Elemental Ficathon Entry

May 17, 2008 18:37

Title: On the Wings of the Breeze
Author: CSIBuckeye
Rating: T
Pairing: GSR plus the team
Spoilers: Through Grissom's Divine Comedy
Disclaimer: No infringement intended, no money made.
A/N: I apologize for this ridiculously late entry for the Elemental Ficathon. Apparently I way underestimated...everything! Many thanks to D for the thoughtful beta anway. Hopefully a case of better late than never!
        Prompt: Breeze

The humid breeze hit him squarely in the face as he burst through the door, and like a jab from a worthy opponent, he never saw it coming. His chest heaved as he scanned the parking lot, partially from the short jog down the hallway, but mostly from the knowledge that the wind blew into his face. Gone. She was gone. And with her went everything; his equilibrium, his future, the very beat of his heart.

He glanced down at her letter still clutched tightly in his hand and fought back the sob that threatened to escape into the night. It was goodbye. Once he could have imagined it, hell he’d even half expected it. But not now. Not now. Even after what they’d been through, he hadn’t seen it coming, or maybe he just hadn’t wanted to see.

Folding up the piece of paper, he placed it in his pocket before turning and trudging back to his office, each heavy step taking him farther away from the man she’d helped him become. And by the time he found his way to his chair, he was well on the way to resurrecting all the walls he’d had in place before he’d let himself love her. She had been his light and without her he could feel the darkness already beginning to creep steadily closer.

It began immediately, the doubles and triples, anything to stay out of the house. It was just too full of Sara and it hurt too damned much to be there. He was so close to everything that was hers but to be unable to hear her laugh, see her smile, feel her body against his, it was just too much. Her presence at home was so powerful, so thick, that he found it difficult to breathe there. It was so much easier to just lose himself in the work, in the comfort of the familiar. So he did. Working until he could barely stand, let alone feel. Stumbling home every few days so bone weary he couldn’t remember how he’d gotten there. Waking up to shower, change and head back to work, unwilling to examine the evidence of his own withdrawal.

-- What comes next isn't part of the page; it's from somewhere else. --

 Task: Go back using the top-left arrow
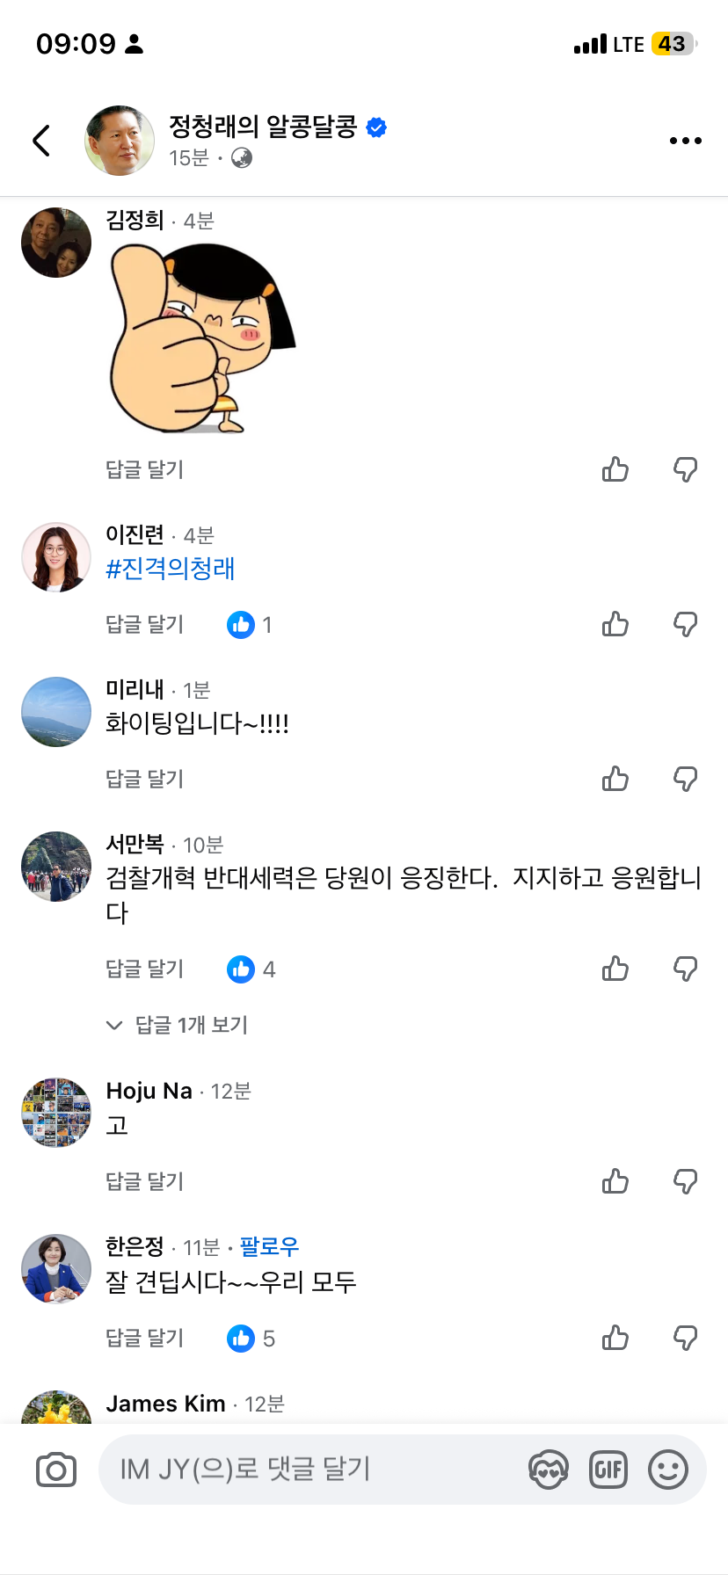(41, 141)
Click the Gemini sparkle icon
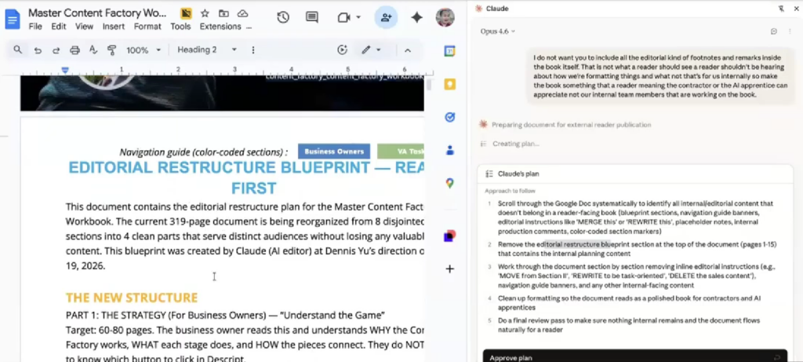Viewport: 803px width, 362px height. click(x=416, y=18)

But just because Grissom didn’t want to see, didn’t mean the rest of the world refused to. Brass made his way through the hall towards his friend’s office. He had broached the subject about a week after Sara left, both of them as uncomfortable as hookers at church, and he’d let Grissom off the hook at first. They were guys after all and notoriously bad at all that touchy feely crap. But when Grissom had been pointedly evasive during this last case, Brass had decided he’d had just about enough. So it was that he found himself standing in the night supervisor’s doorway. “Come on.”

Glancing up briefly from his desk Grissom said, “I can’t,” as he returned his gaze to the file in front of him.

“It’s not a request,” Brass said as he walked in, picking up Grissom’s jacket and tossing it on the desk. He turned and walked back out the door, not hesitating for an instant.

Grissom sighed as he pushed his chair back from the desk and grabbed his jacket as he walked out. Catching up to Brass at the exit he said, “Jim, I really can’t.”

Brass just continued to his car, catching a glimpse of Grissom in the reflection of the windshields they passed by along the way, grinning to himself as he shook his head from side to side. It was actually reassuring in the fucked up world that Brass inhabited that some things were completely and utterly predictable. Order out of chaos Brass thought as Grissom slid into the passenger seat and buckled his seatbelt.

“Are you at least going to tell me where we’re going?”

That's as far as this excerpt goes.